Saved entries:
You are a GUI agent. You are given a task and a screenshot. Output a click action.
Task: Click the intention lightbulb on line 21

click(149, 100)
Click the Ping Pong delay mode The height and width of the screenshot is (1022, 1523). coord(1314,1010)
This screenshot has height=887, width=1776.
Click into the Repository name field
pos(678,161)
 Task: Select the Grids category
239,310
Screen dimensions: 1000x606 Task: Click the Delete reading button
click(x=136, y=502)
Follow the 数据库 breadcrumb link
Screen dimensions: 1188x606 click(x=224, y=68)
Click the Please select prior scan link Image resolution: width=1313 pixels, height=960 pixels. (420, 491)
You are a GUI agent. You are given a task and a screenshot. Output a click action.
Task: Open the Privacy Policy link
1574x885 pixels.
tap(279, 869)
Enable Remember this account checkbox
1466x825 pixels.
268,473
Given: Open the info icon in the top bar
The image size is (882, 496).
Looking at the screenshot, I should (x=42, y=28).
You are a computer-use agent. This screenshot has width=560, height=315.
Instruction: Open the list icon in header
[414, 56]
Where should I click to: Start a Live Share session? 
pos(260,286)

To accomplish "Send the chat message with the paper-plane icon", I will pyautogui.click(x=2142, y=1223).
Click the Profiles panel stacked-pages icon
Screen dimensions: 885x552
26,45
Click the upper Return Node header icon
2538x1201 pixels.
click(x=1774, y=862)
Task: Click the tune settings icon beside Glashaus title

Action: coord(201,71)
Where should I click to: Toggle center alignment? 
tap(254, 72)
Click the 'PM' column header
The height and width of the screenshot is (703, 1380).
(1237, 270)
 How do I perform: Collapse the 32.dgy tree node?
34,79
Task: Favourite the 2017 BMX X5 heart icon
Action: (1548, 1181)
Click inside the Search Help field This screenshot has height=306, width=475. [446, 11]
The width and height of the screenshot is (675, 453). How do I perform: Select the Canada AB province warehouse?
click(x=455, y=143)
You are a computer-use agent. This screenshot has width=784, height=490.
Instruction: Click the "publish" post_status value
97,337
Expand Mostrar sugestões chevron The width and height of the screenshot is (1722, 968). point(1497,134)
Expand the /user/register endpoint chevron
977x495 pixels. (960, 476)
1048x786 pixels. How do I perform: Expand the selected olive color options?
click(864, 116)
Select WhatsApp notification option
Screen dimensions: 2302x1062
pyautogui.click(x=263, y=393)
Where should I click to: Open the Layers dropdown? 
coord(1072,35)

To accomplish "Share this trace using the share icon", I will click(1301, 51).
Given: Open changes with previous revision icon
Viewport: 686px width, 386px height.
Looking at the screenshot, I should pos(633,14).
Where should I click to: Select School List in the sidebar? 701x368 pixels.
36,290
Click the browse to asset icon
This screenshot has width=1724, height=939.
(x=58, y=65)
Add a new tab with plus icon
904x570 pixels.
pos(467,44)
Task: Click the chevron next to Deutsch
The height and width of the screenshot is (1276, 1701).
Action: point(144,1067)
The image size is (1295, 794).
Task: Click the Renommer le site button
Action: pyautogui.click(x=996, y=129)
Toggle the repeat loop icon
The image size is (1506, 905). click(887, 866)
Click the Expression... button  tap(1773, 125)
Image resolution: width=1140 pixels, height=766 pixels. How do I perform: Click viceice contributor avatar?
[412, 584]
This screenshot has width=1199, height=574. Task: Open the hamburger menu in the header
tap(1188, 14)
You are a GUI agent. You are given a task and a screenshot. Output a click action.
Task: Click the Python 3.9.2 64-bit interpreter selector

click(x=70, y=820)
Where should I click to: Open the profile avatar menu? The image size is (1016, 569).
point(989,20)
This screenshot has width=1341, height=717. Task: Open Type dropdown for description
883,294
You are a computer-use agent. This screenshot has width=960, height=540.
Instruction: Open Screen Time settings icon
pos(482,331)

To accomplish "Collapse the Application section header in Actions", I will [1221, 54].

Problem: The span to print begins at the line containing "Instruction: Open Screen Time settings icon" and ends at the final line of the entries; print it exactly and print nothing else.

Exercise output:
Instruction: Open Screen Time settings icon
pos(482,331)

To accomplish "Collapse the Application section header in Actions", I will [1221, 54].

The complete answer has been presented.